SARS-CoV-2 and influenza viruses can lead to liver involvement, although the extent and clinical significance remain unclear. We aimed to study liver involvement among children with pneumonia associated with SARS-CoV-2 and Influenza viruses.

Methods

Pediatric patients who were diagnosed with pneumonia due to COVID-19 or influenza infection in our hospital were enrolled. Liver function tests were evaluated at admission and during the disease course.

Results

A total of 117 children were included: 69 with SARS-CoV-2 pneumonia and 48 with influenza pneumonia. Liver injury at admission was observed in 37.6% of SARS-CoV-2 cases and 29.2% of influenza cases (p = 0.429). During the disease course, liver injury increased to 55.1% and 37.5%, respectively (p = 0.09). Among children with normal liver function at admission, mild to moderate reversible liver injury developed in 30.2% of SARS-CoV-2 and 23.5% of influenza pneumonia cases (p = 0.6).
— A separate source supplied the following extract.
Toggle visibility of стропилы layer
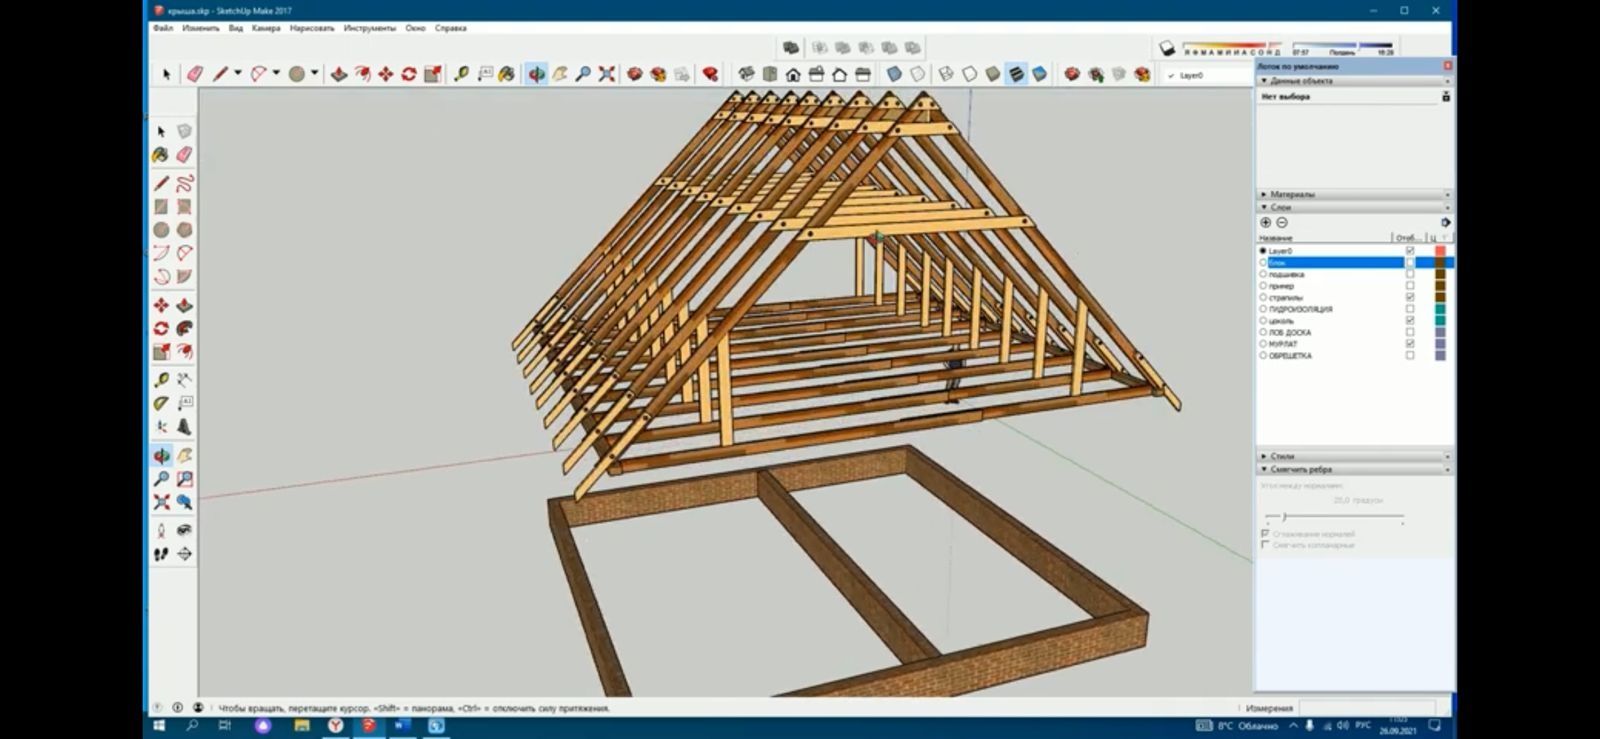 1410,297
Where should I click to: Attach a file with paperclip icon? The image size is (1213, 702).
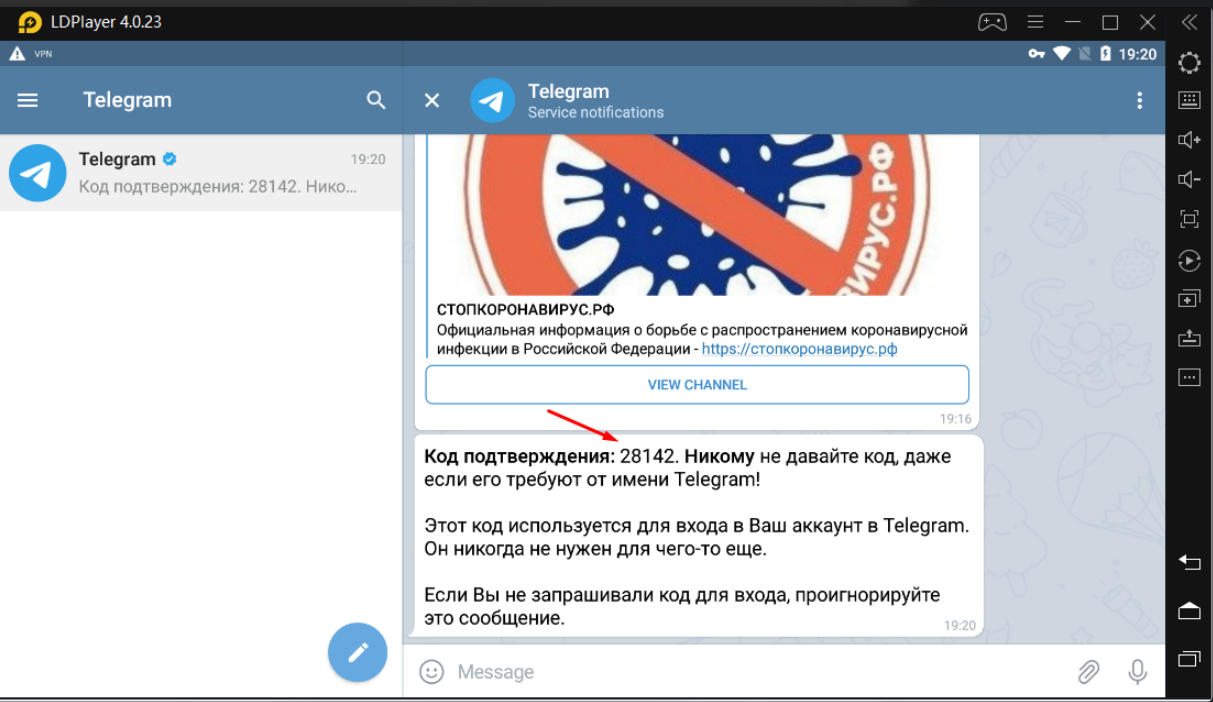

CRP and LDH levels were significantly higher in COVID-19 patients, whereas hepatotoxic drug exposure and comorbid conditions contributed to the variability in liver injury patterns (p = 0.005 and p = 0.012, respectively). Mortality occurred only in the SARS-CoV-2 pneumonia group (14.4% vs. 0%, p = 0.005). Pulmonary, neurometabolic, and malignant comorbidities were independently associated with hepatotoxic progression, while shock and moderate-to-severe liver injury at admission were significant predictors of mortality.

Conclusion

COVID-19 is associated with more frequent liver involvement and higher mortality than influenza (p = 0.005). The interplay between viral infection, systemic inflammation, shock, and drug-related hepatotoxicity likely contributes to the observed hepatic dysfunction. Further research is warranted to clarify the mechanisms of viral-induced liver injury.